TASK ITEM:
Scan the entries for lines with "will" and say how many there are, with nothing more.

=-=-=-=-=

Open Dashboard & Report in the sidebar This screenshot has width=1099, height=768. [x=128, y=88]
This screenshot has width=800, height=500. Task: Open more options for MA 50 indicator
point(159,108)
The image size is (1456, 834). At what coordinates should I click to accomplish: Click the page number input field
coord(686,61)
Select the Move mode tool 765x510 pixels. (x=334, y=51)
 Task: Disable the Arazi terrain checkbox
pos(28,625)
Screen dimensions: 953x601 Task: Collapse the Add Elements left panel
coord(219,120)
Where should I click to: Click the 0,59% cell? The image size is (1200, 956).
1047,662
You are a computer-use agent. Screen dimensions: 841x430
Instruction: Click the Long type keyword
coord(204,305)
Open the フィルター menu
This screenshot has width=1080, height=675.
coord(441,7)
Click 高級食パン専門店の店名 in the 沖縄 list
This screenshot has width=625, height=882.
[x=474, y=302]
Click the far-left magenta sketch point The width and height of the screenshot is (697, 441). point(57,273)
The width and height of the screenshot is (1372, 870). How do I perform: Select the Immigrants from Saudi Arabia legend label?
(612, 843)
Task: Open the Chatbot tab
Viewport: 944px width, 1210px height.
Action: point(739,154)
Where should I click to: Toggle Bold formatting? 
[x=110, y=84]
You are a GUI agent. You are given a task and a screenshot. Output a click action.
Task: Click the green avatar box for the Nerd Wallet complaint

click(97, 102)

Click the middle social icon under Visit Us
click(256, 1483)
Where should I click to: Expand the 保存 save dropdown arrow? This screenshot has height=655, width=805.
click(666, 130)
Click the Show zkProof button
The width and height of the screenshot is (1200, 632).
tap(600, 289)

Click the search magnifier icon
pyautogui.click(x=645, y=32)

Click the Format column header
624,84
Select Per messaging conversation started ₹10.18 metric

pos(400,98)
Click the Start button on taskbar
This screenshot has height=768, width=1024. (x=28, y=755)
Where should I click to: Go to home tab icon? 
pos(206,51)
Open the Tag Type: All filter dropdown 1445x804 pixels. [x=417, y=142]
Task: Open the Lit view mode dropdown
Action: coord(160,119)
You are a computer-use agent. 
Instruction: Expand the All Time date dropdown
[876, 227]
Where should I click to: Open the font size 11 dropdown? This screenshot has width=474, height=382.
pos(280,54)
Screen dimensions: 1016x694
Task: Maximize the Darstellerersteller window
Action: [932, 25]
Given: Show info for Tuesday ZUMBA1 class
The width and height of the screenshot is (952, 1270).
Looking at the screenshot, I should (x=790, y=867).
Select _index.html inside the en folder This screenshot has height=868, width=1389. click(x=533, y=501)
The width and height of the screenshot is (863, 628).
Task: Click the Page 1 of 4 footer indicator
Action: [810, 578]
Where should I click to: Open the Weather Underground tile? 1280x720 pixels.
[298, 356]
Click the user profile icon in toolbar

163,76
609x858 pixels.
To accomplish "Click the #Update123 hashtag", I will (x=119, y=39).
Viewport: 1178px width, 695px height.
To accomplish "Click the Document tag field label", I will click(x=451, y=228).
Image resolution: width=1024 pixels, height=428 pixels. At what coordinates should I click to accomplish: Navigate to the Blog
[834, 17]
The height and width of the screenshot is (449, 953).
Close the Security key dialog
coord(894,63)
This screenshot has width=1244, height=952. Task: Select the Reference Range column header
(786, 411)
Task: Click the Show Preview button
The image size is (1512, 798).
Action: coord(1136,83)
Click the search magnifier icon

=-=-=-=-=

TASK ANSWER:
2